So far, the policies were relating terms -- e.g., file names, access rights -- based solely on their equality or disequality. Some application domains however, such as time intervals, clearances, organizational charts, are ordered. We would like therefore to write policies that take the order into account, e.g., to permit access to a resource only if the user has clearance ``confidential'' and above.
One may doubt at first if such policies are at all expressible in
Soutei: after all, terms in Datalog lack any structure and so can be
compared only for equality. However, it is the fact that logic without
function symbols is equivalent to logic with function symbols,
provided the unlimited supply of constants. For example, the
following assertion named
user-list
represents the list of
three elements,
user1
,
user2
,
user3
, in that order:
list(l1). list-el(l1,user1,l2). list-el(l2,user2,l3). list-el(l3,user3,nil).The distinguished constant nil represents the empty list. Now we can write
user-list says list(?l), user-list says list-el(?l,?,?ln), user-list says list-el(?ln,?user,?)to find out the name of the second user.
The adjacency predicates such as
list-el
let us
specify arbitrary trees, lattices and partial orders. For example, we
can represent an organizational chart as the following assertion:
reports-to(VP-sales,CEO). reports-to(VP-development, CEO). reports-to(CFO,CEO). reports-to(dept-sales-Japan,VP-sales). reports-to(dept-sales-US,VP-sales). reports-to(QA,VP-development). reports-to(OS-division,VP-development). reports-to(filesystem-group,OS-division).If the above assertion is named
org-chart
, we can use it
to write the policy that permits access to a document named
``development milestones'' only to those employees that belong to the
development branch, from VP-development downwards:may("development milestones",?access) :- known-access(?access), application says this-user-div(?user,?ou), path(?ou,VP-development). path(?x,?x) :- org-chart says reports-to(?x,?). ; reflectivity path(?x,?x) :- org-chart says reports-to(?,?x). ; reflectivity path(?x,?y) :- org-chart says reports-to(?x,?y). path(?x,?y) :- path(?x,?z), org-chart says reports-to(?z,?y).Incidentally, the last clause of the path predicate exhibits left recursion. Soutei can deal with it. The path predicate will work even if the organizational chart is not a tree (e.g., two VPs share the responsibility for same department) and has cycles. The example assumed that the application tells the engine about the organizational position of the requester via the predicate
this-user-div/2
. That data could be extracted from the employee's
PKI certificate, for example.
We can also write a policy that permits access to a document ``proposed reorg'' to employees in the OS-division and all their managers up the chain:
may("proposed reorg",read) :- application says this-user-div(?user,?ou), path(OS-division,?ou).
The assertion
org-chart
can be managed by a dedicated
person in an HR department, for example, to reflect changes in the
organizational structure. Unless the OS division is renamed, the above
policy needs no modifications. For example, a restructuring in sales
has no effect on the above policy, as it should not. If a new
position of COO is introduced to whom VP-development reports, the COO
could immediately read the ``proposed reorg'' document under the
policy.
It remains an interesting question the extent to which Soutei can emulate authorization systems such as constrained RT and others that explicitly deal with hierarchies, intervals and structured domains.

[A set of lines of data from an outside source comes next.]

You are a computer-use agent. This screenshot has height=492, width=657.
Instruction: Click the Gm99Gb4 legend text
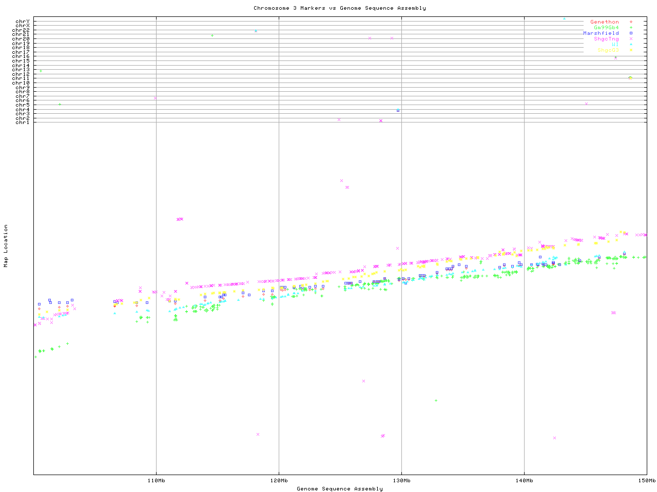[x=606, y=28]
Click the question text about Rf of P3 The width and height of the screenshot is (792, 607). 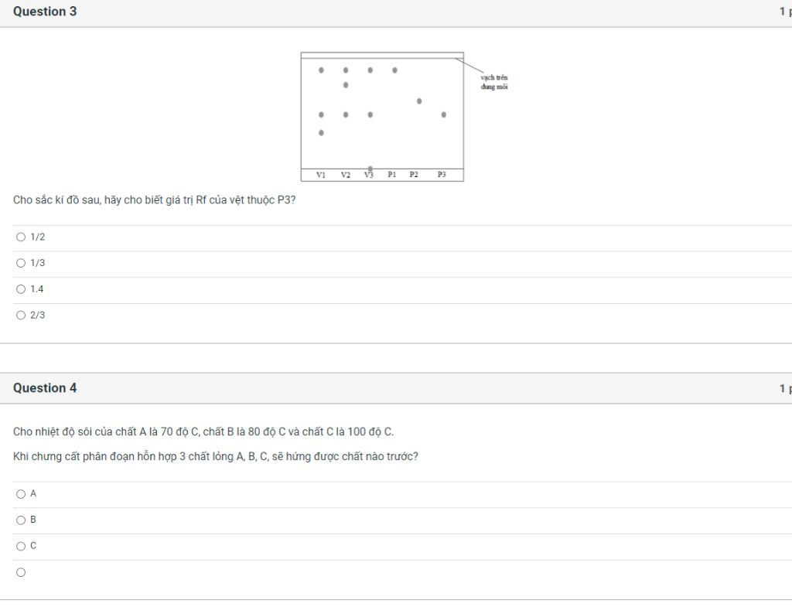(154, 200)
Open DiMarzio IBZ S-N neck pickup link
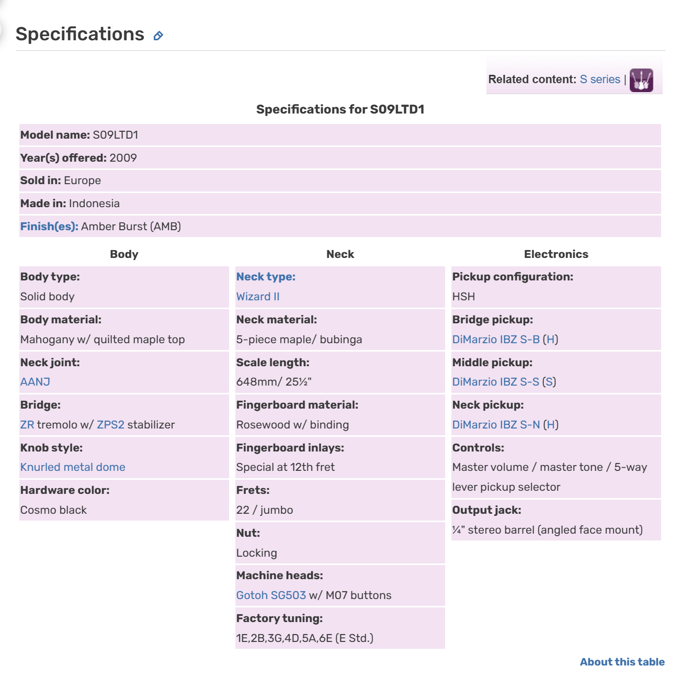The image size is (681, 677). [x=496, y=425]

Just like KeyNote and Binder, the Soutei engine has the property of monotonicity: making more assertions known to the engine may potentially cause more authorization queries to be answered affirmatively -- but never fewer. Therefore, withholding an assertion from the decision engine can never cause the engine to advise an action that the engine will not advise otherwise.
The monotonicity property however makes the revocation of
previously granted privileges challenging (although the disequality
predicate
neq/2
can greatly help here). We must first
remark that handling of revocations greatly depends on the chosen
mechanism of delivery of assertions to the engine.
If we use LDAP or other trusted database to store all assertions, and configure the Soutei engine to consult the database on each request or frequently enough, revocation becomes trivial. Removing from the database the assertion that originally granted the privilege to a particular client automatically revokes the privilege.
If assertions are delivered to the engine in signed messages or certificates, the validity of the certificate determines the validity of the assertion. If the certificate is expired, the corresponding assertion is effectively revoked. It is argued [Transport] that X.509 Attribute certificates are the most appropriate kind of certificates for Soutei assertions. Such certificates correspond to roles of the user or his agent, and are supposed to be issued for a very short validity period.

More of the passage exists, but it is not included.